Directions. Print all the entries verbatim.

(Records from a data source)
┏━━

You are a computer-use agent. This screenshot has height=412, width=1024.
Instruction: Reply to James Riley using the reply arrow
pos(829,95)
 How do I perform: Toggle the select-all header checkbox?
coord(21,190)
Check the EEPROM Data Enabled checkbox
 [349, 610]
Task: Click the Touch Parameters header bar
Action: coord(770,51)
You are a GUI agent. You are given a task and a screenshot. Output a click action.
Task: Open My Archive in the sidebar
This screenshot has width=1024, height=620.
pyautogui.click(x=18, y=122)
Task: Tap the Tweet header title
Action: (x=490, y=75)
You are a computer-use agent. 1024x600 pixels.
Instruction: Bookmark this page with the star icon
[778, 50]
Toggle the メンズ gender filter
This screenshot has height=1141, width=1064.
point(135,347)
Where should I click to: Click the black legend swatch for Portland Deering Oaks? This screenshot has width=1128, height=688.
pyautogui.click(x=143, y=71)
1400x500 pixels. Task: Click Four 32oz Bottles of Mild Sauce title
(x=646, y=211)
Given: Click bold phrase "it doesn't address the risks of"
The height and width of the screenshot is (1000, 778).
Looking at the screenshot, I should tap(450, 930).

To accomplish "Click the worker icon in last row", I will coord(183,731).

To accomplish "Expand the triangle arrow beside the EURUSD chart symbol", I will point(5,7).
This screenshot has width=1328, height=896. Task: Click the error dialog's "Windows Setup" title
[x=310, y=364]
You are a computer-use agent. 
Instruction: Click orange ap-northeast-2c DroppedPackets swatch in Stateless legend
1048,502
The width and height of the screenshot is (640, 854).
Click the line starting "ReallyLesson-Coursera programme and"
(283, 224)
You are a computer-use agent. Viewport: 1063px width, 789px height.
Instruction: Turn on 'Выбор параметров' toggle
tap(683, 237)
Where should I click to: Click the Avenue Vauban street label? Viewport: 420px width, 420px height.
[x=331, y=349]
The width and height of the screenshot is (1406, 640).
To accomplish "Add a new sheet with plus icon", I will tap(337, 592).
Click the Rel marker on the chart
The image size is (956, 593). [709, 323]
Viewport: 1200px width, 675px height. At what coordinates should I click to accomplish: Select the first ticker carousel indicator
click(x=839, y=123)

┗━━

Answer to this task.
You are a computer-use agent. This screenshot has height=412, width=1024.
Instruction: Reply to James Riley using the reply arrow
pos(829,95)
 How do I perform: Toggle the select-all header checkbox?
coord(21,190)
Check the EEPROM Data Enabled checkbox
 [349, 610]
Task: Click the Touch Parameters header bar
Action: coord(770,51)
You are a GUI agent. You are given a task and a screenshot. Output a click action.
Task: Open My Archive in the sidebar
This screenshot has width=1024, height=620.
pyautogui.click(x=18, y=122)
Task: Tap the Tweet header title
Action: (x=490, y=75)
You are a computer-use agent. 1024x600 pixels.
Instruction: Bookmark this page with the star icon
[778, 50]
Toggle the メンズ gender filter
This screenshot has height=1141, width=1064.
point(135,347)
Where should I click to: Click the black legend swatch for Portland Deering Oaks? This screenshot has width=1128, height=688.
pyautogui.click(x=143, y=71)
1400x500 pixels. Task: Click Four 32oz Bottles of Mild Sauce title
(x=646, y=211)
Given: Click bold phrase "it doesn't address the risks of"
The height and width of the screenshot is (1000, 778).
Looking at the screenshot, I should tap(450, 930).

To accomplish "Click the worker icon in last row", I will coord(183,731).

To accomplish "Expand the triangle arrow beside the EURUSD chart symbol", I will point(5,7).
This screenshot has width=1328, height=896. Task: Click the error dialog's "Windows Setup" title
[x=310, y=364]
You are a computer-use agent. 
Instruction: Click orange ap-northeast-2c DroppedPackets swatch in Stateless legend
1048,502
The width and height of the screenshot is (640, 854).
Click the line starting "ReallyLesson-Coursera programme and"
(283, 224)
You are a computer-use agent. Viewport: 1063px width, 789px height.
Instruction: Turn on 'Выбор параметров' toggle
tap(683, 237)
Where should I click to: Click the Avenue Vauban street label? Viewport: 420px width, 420px height.
[x=331, y=349]
The width and height of the screenshot is (1406, 640).
To accomplish "Add a new sheet with plus icon", I will tap(337, 592).
Click the Rel marker on the chart
The image size is (956, 593). [709, 323]
Viewport: 1200px width, 675px height. At what coordinates should I click to accomplish: Select the first ticker carousel indicator
click(x=839, y=123)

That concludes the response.